The day for the GLCM began early with us leaving the hotel by 6:45am. We were visiting the Microsoft Data Center site in Cheyenne, Wyoming. Hensel Phelps, the general contractors for the project were kind enough to host us and give us a tour of the project. The weather was great which made the 2-hour car ride scenic and pleasant. As we reached closer to the site, we realized that it was very isolated. The site was actually in the middle of nowhere. On arriving at the site, we were greeted by Mr. Kevin Hatcher, the quality controls manager for the project. Kevin is an alum of the University of Illinois who recently moved to Cheyenne for the project. We were directed to a conference room for a presentation about that project, where we met Travis Poland and Matt Schuler who are the Project Manager and Project Superintendent respectively.
Microsoft began constructing data center about 15 years ago. Cheyenne was chosen as a potential site four years ago because of a lot of factors such as good access to transportation, favorable climate and tax initiatives in Wyoming. Currently the complex has two operational data centers- CY1 and CY2 while Hensel Phelps is constructing the CYSO4 data center. The total project cost is $250 million with an initial construction schedule of 12 months. But with certain changes in design and scope, the schedule of the project was extended to 17 months. Out of the 17 months, 9 months were kept for commissioning the various equipment that would be installed in the data center. Since the project was very fast paced, the crews were working 24-hour shifts initially and currently working 18 hours shifts 6 days a week.
The 350,000 sq-ft site has 4 core network rooms (CNRs), 1 administration building and 4 availability zones (AZs). All of the buildings are made from structural steel with concrete slab on grade. To ensure that all the servers and equipment do not get overheated, 160 air handler units have been placed strategically throughout the 4 CNRs and 4 Azs. The cooling system in this data center will be an evaporative cooling system, which is very unique. Since these servers consume a lot of power, the project also includes 21 generators with a 49 MW power capacity servicing the different buildings.
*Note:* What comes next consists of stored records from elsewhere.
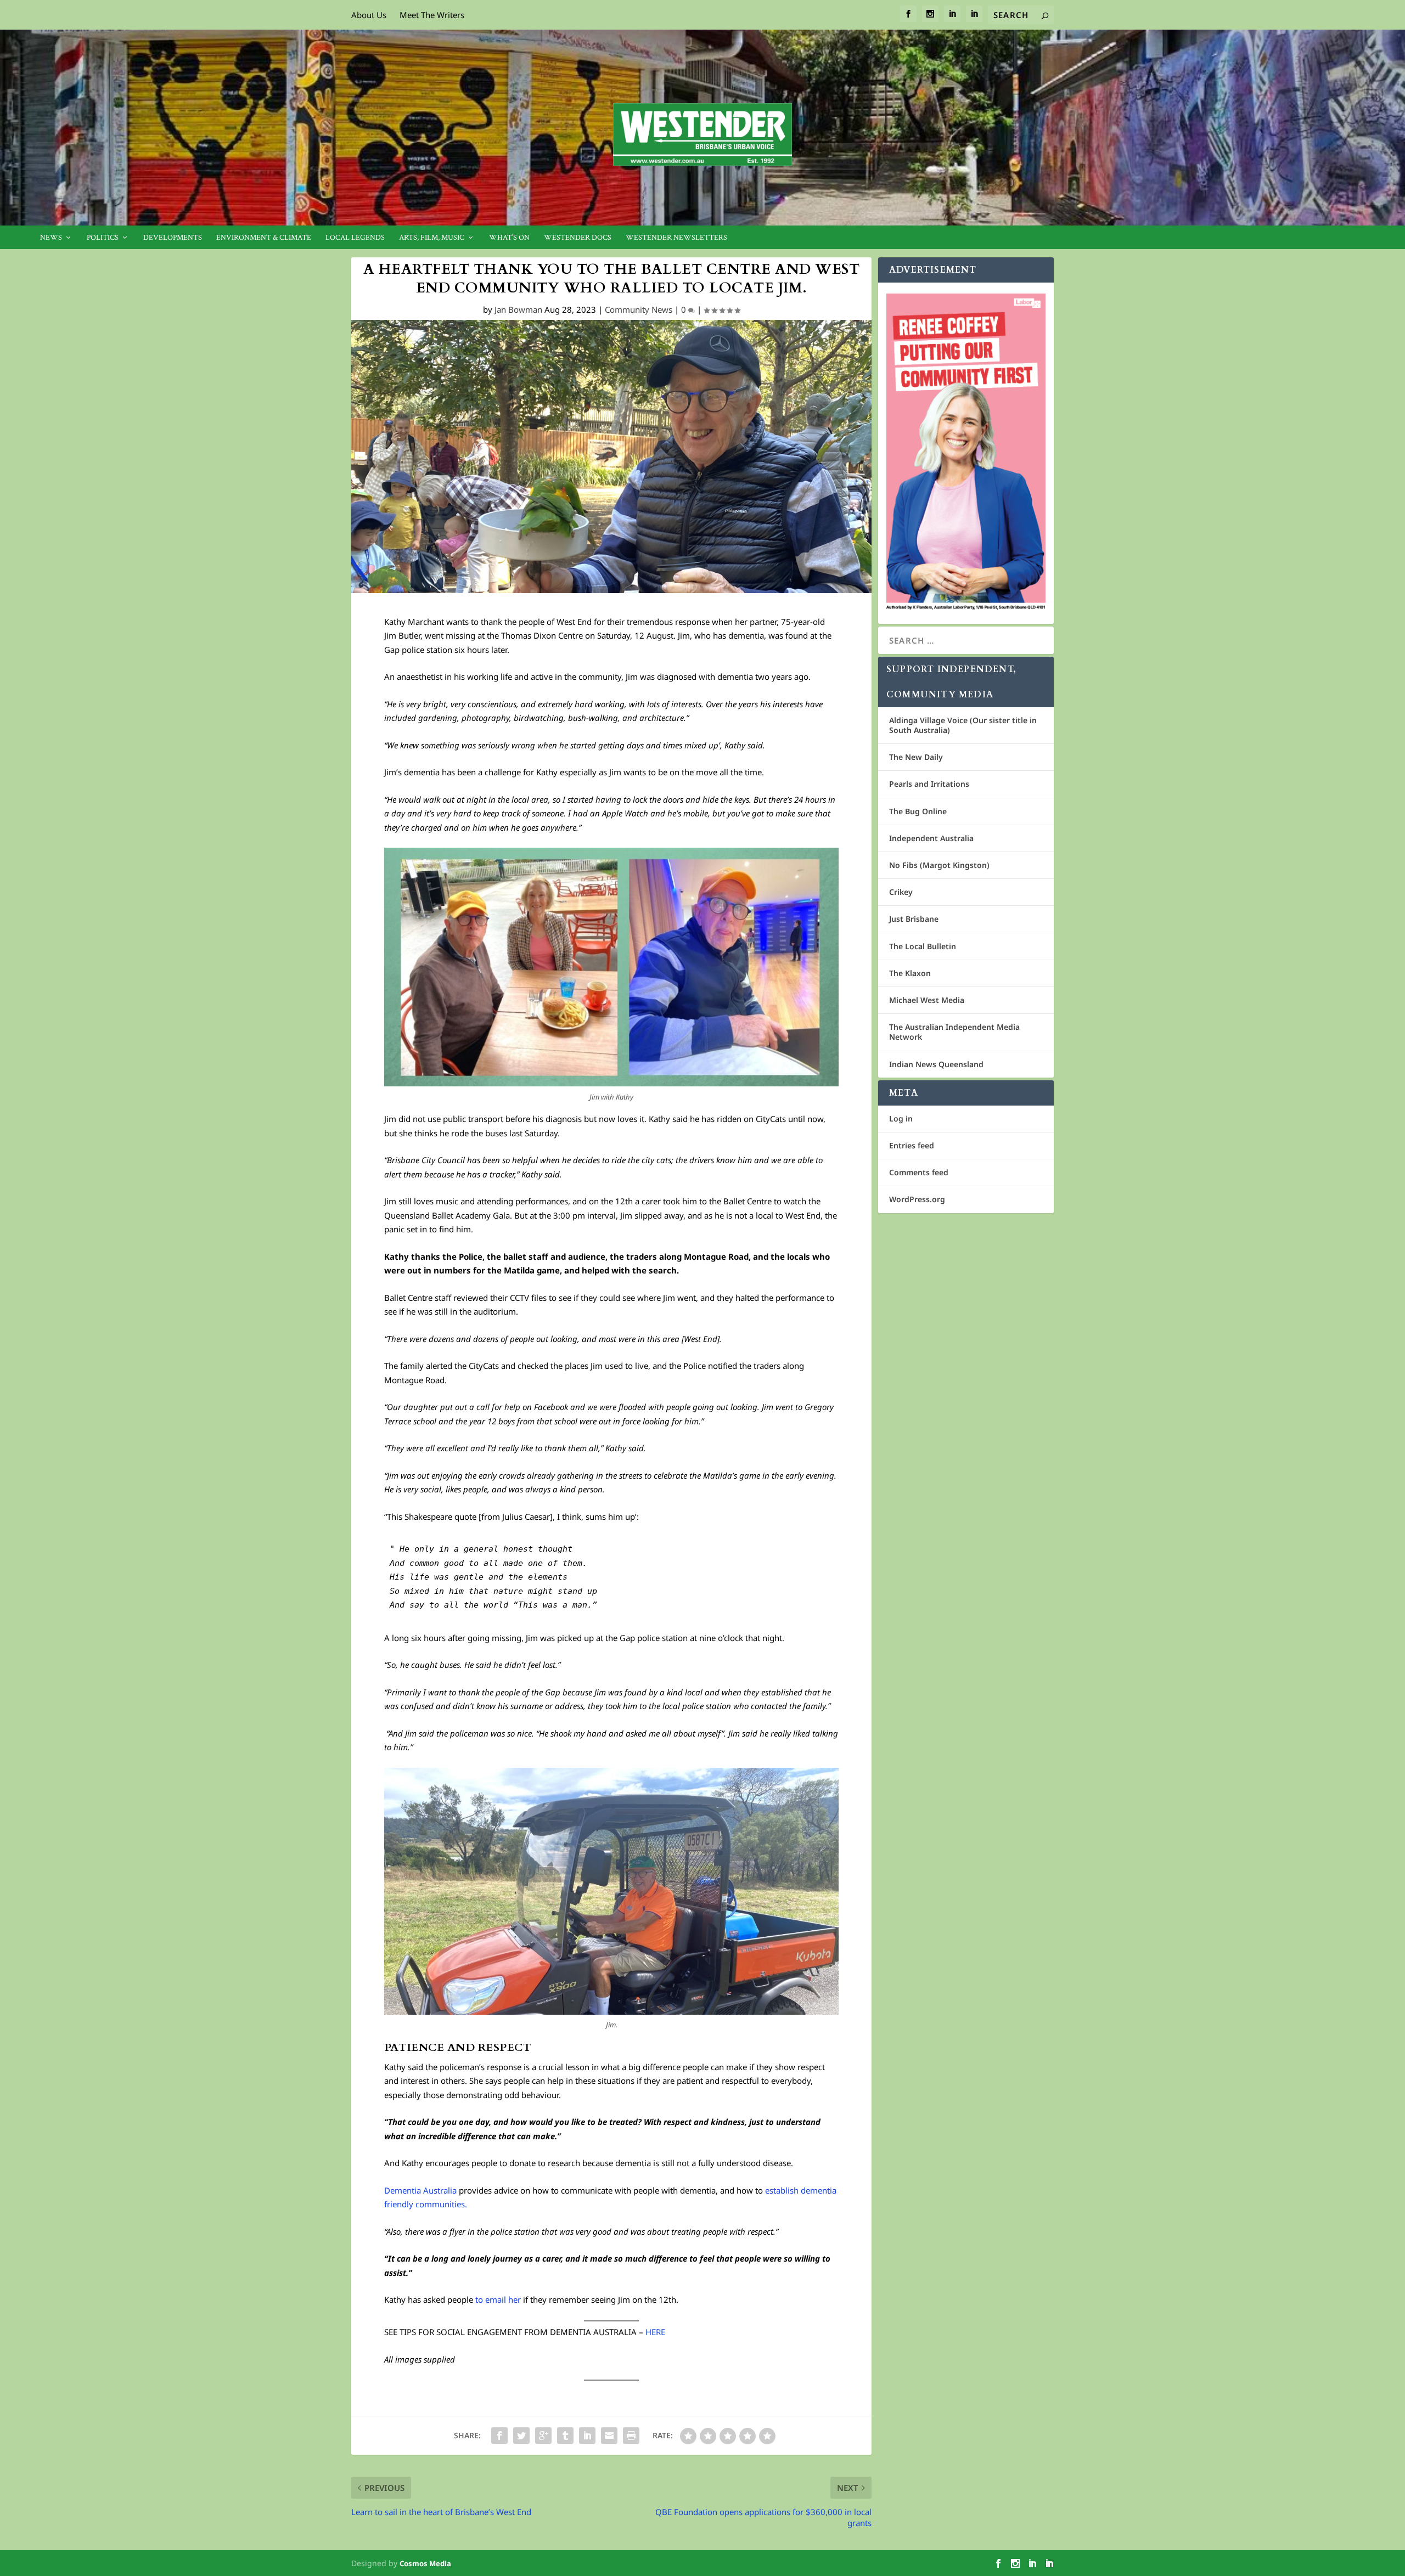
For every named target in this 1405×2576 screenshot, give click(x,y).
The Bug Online (918, 811)
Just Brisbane (913, 919)
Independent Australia (931, 838)
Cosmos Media (425, 2563)
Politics (103, 238)
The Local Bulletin (922, 946)
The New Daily (916, 757)
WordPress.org (917, 1199)
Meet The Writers (432, 14)
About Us (368, 14)
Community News (638, 309)
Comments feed (918, 1172)
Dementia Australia (420, 2190)
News (51, 238)
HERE (655, 2331)
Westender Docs (577, 238)
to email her (499, 2299)
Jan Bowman (518, 309)
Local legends (355, 238)
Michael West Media (926, 1000)
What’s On (509, 238)
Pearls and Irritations (929, 784)
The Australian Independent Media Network (954, 1032)
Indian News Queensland (936, 1064)
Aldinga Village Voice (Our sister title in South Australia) (963, 725)
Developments (172, 238)
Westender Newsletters (676, 238)
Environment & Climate (263, 238)
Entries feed (911, 1145)
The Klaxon (910, 973)
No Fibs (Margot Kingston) (939, 865)
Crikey (901, 892)
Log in (901, 1118)
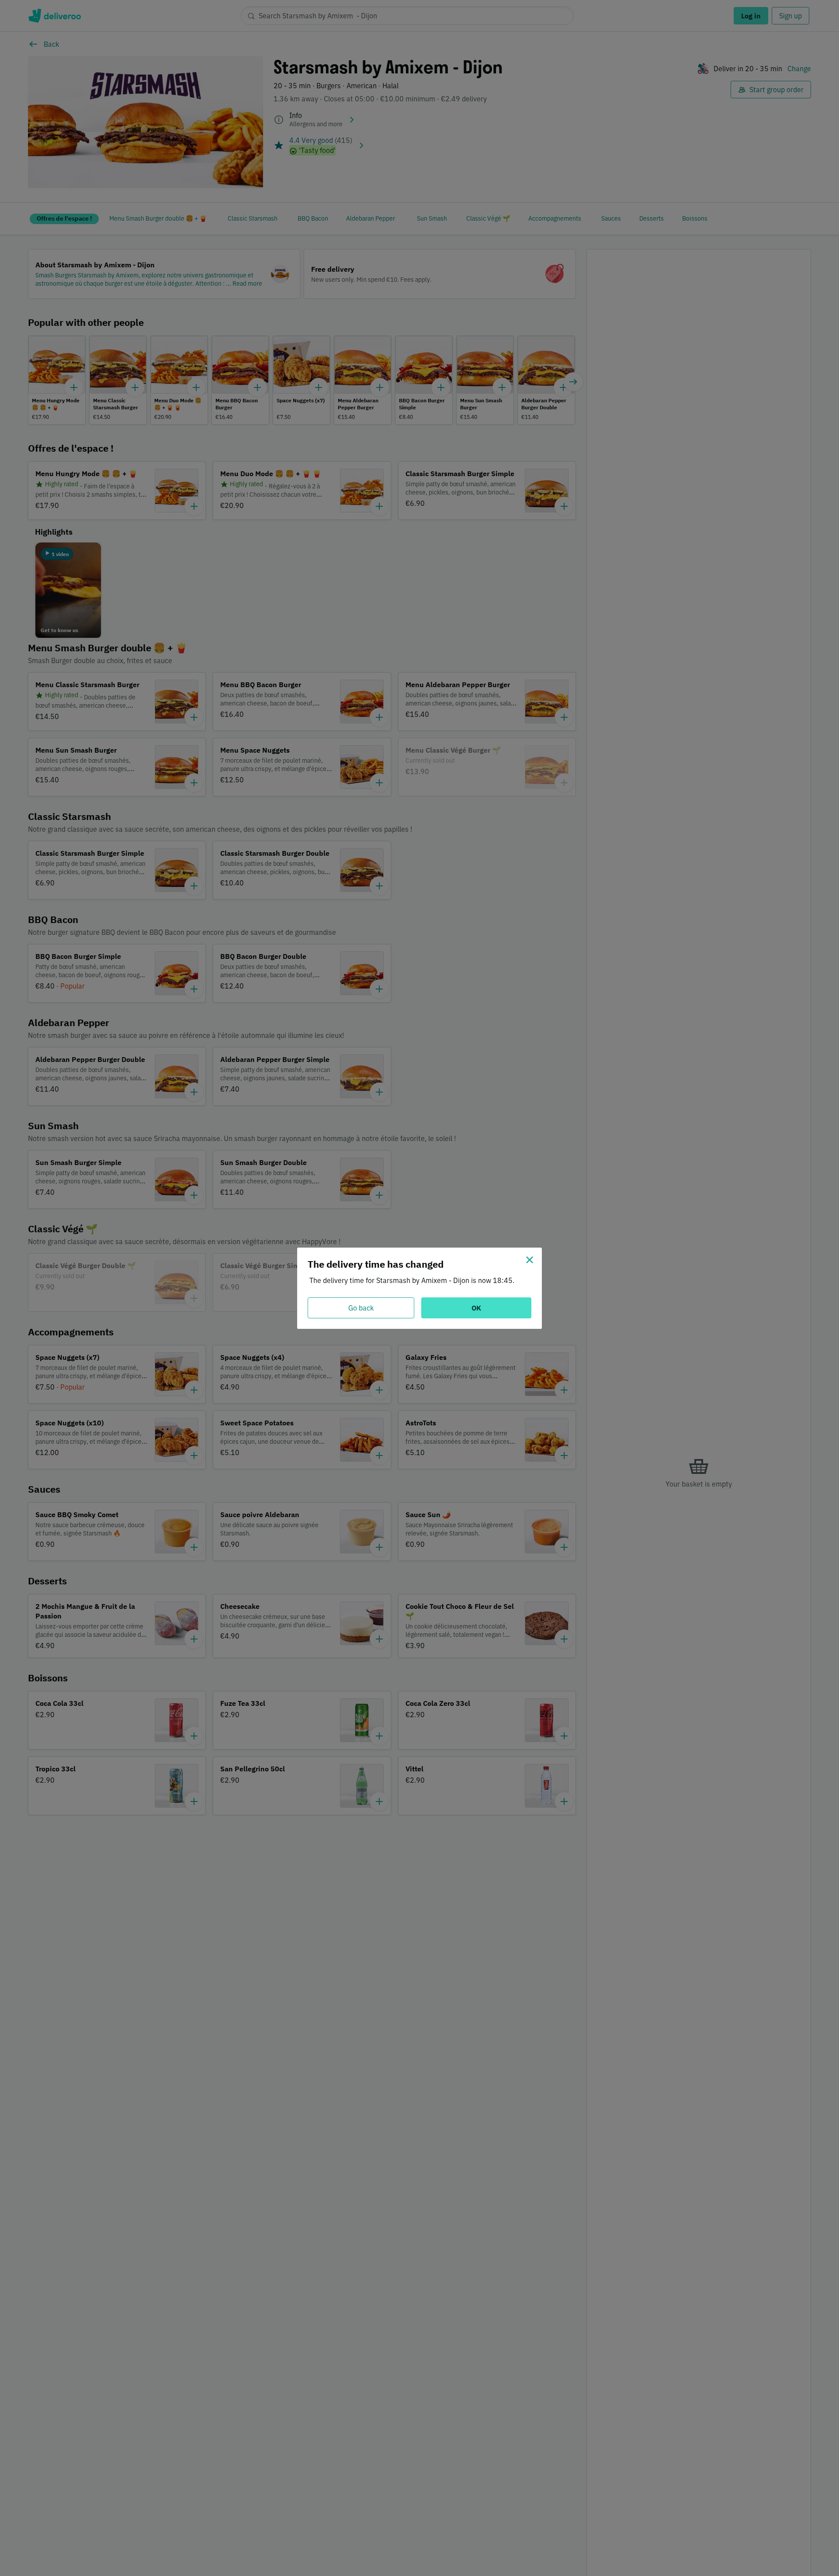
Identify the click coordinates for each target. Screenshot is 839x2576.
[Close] (529, 1260)
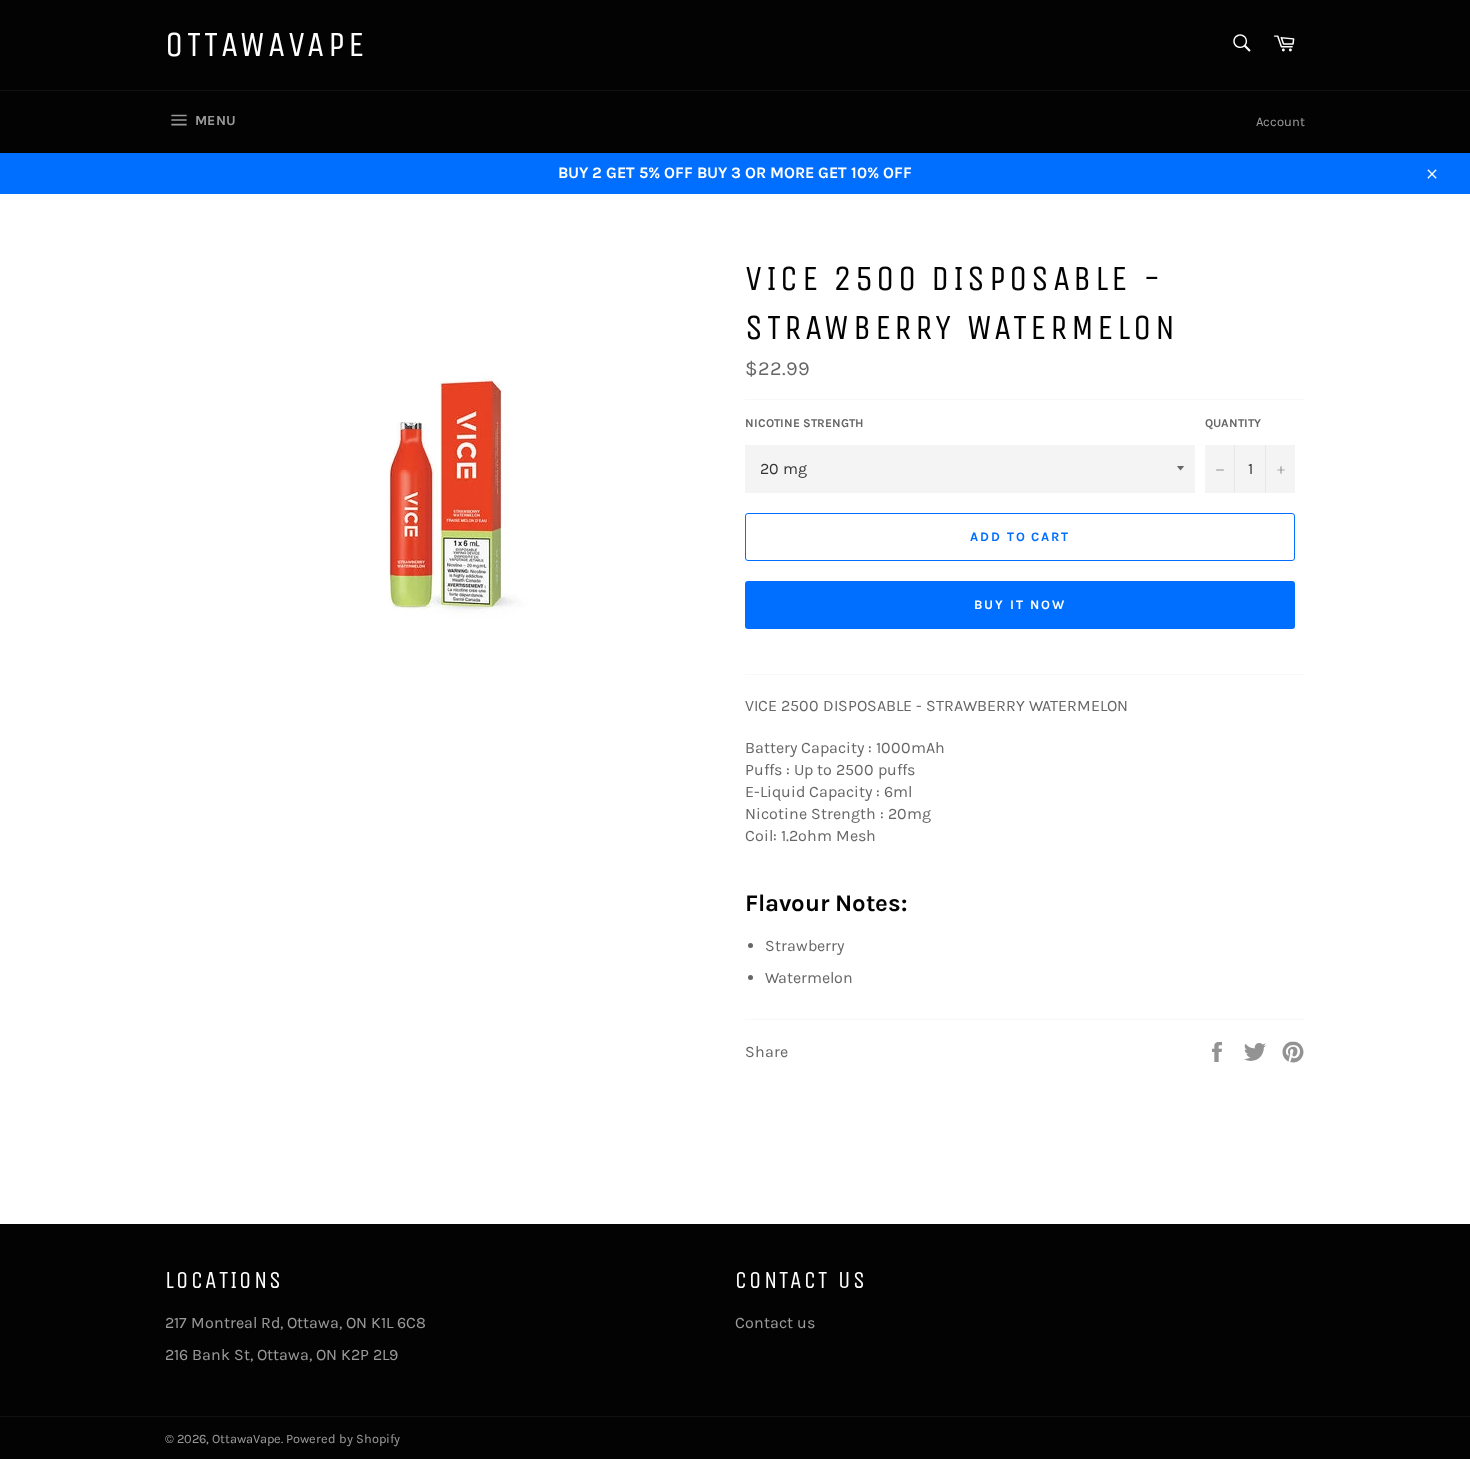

Some other fun facts that we learned from the presentation were that the project had 48 miles of underground conduits, 33 miles of medium voltage cable and 25,000 miles of fiber optic cables.
After our presentation, we took a tour of the jobsite. Security was a big concern for this project, which became apparent as soon as we entered the site. The planning and execution had a lot of security consideration to ensure that the client was happy. During the tour we learned about the various challenges that the project faced including harsh weather, uncoordinated underground design and phased construction. The site was located in a very windy area, which made it difficult to maintain productivity. To ensure that the project is completed on time, the management made a decision to pre-fabricate a lot of the construction. Apart from this, we learned that Hensel Phelps had to keep in mind the intangibles while executing the project. An example of this was that the concrete slab was cleaned everyday to ensure that it looked “new” when the building was handed over to the owner.
After the tour, we returned back to conference room, where we were served lunch and had a Q&A session with our host. We really enjoyed our visit and learned a lot from the tour. We would like to thank Hensel Phelps for giving us an insight into this very interesting project.